The EIA projects the United States will add 19,400 megawatts of onshore wind capacity (easily a record) and 12,600 megawatts of utility-scale solar capacity in 2020 -- and that's after factoring in construction delays caused by the coronavirus pandemic. While much of the new capacity will come online at the end of the year, several gigawatts will begin making significant contributions well before December.
Second, renewable energy is the least likely power source to be curtailed in response to lower electricity demand. Onshore wind and utility-scale solar boast some of the lowest operating costs in many regions, primarily because they don't require fuel.

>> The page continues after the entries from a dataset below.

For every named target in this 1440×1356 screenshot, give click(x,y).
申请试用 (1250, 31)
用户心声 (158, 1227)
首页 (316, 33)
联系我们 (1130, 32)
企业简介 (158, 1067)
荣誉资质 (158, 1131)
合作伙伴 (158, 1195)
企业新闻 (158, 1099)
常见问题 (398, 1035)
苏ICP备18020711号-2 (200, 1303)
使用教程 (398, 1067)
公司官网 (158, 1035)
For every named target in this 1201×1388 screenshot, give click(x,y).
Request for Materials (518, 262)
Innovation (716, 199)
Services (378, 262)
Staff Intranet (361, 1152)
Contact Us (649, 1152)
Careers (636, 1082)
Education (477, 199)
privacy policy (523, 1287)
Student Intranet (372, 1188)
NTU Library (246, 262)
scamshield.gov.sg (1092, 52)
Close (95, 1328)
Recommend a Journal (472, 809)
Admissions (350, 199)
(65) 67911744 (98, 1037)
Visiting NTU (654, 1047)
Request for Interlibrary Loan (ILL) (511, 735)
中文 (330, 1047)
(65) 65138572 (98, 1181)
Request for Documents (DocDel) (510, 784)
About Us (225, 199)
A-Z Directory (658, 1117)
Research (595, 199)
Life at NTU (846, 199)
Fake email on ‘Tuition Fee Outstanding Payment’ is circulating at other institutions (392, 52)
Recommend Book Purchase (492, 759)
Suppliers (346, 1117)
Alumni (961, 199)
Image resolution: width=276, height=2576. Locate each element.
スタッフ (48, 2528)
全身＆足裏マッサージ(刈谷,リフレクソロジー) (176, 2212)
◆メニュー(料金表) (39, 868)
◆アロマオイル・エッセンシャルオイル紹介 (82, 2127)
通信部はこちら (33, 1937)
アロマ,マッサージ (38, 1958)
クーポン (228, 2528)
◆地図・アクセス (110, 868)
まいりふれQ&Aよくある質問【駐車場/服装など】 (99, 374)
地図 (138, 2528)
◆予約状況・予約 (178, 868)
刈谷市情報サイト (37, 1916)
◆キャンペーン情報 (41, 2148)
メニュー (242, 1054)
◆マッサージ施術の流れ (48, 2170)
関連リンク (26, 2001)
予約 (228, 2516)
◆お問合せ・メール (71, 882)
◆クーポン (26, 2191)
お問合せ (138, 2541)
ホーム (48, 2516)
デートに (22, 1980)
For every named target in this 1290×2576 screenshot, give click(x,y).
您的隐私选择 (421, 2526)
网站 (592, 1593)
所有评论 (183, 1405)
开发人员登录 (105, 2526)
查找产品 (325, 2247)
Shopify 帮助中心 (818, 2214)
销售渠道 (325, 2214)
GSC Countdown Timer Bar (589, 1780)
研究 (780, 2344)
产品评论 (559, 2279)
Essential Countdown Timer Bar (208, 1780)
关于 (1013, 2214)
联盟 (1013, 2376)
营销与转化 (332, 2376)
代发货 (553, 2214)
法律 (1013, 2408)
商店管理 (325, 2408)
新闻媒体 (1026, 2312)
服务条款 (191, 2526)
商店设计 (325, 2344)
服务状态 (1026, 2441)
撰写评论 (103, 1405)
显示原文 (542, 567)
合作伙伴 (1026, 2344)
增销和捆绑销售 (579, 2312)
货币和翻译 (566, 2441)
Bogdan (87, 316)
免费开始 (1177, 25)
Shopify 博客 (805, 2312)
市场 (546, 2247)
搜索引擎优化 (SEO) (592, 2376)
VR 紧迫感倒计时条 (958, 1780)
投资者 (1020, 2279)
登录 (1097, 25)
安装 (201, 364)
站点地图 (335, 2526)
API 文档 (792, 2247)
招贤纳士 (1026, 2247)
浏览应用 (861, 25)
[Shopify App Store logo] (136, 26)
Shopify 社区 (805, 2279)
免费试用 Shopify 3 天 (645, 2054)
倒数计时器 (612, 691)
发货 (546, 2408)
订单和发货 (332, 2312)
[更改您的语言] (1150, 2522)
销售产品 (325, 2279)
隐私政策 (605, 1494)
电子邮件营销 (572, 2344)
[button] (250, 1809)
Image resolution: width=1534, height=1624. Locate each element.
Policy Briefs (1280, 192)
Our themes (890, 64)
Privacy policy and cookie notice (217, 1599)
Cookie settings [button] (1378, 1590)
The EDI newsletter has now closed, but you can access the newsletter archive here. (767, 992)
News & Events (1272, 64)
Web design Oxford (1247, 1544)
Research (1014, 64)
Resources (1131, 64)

NextEra Energy (NYSE:NEE) produces more energy from the wind and sun than any other company on the planet. Its power generation subsidiary, NextEra Energy Resources, is one of the largest capital investors in the United States, and would rank seventh among countries by installed wind power capacity.
The renewable energy leader expects onshore wind and utility-scale solar to cost no more than $30 per megawatt-hour and $40 per megawatt-hour, respectively, by around 2024. That would make them the lowest sources of new electricity -- even after factoring in energy storage costs. Wind and solar aren't that inexpensive today, but they're very competitive economically.
Indeed, the EIA projects coal-fired power plants to produce 20% less electricity in 2020 than last year. Natural-gas power plants will see a 1% increase in output, but no-fuel-required renewable energy sources will grow 11%. That bodes well for electric utilities and power generators like Xcel Energy and NextEra Energy that are heavily reliant on renewable energy. Of course, investors shouldn't expect them to be completely insulated from negative impacts of the coronavirus pandemic, but it could go a long way to mitigating risks.
Investors should prepare for a bad year ahead
The stock market might be surprisingly resilient now, but that could change when companies begin reporting first-quarter 2020 operating results in the coming weeks. Businesses may not have been severely impacted in the first three months of the year, especially considering stay-at-home orders didn't go into effect until mid-March. But expectations for weak electricity demand suggests investors shouldn't be surprised if companies issue weak second-quarter and full-year 2020 guidance.
As for energy investors, the power sector is projected to have a relatively bad year. That said, renewable energy is expected to have a banner year of production, while stealing record market share from coal and making gains on natural gas. Investors shouldn't expect renewable energy to be completely spared from the coming economic downturn, but it could become a relative safe haven.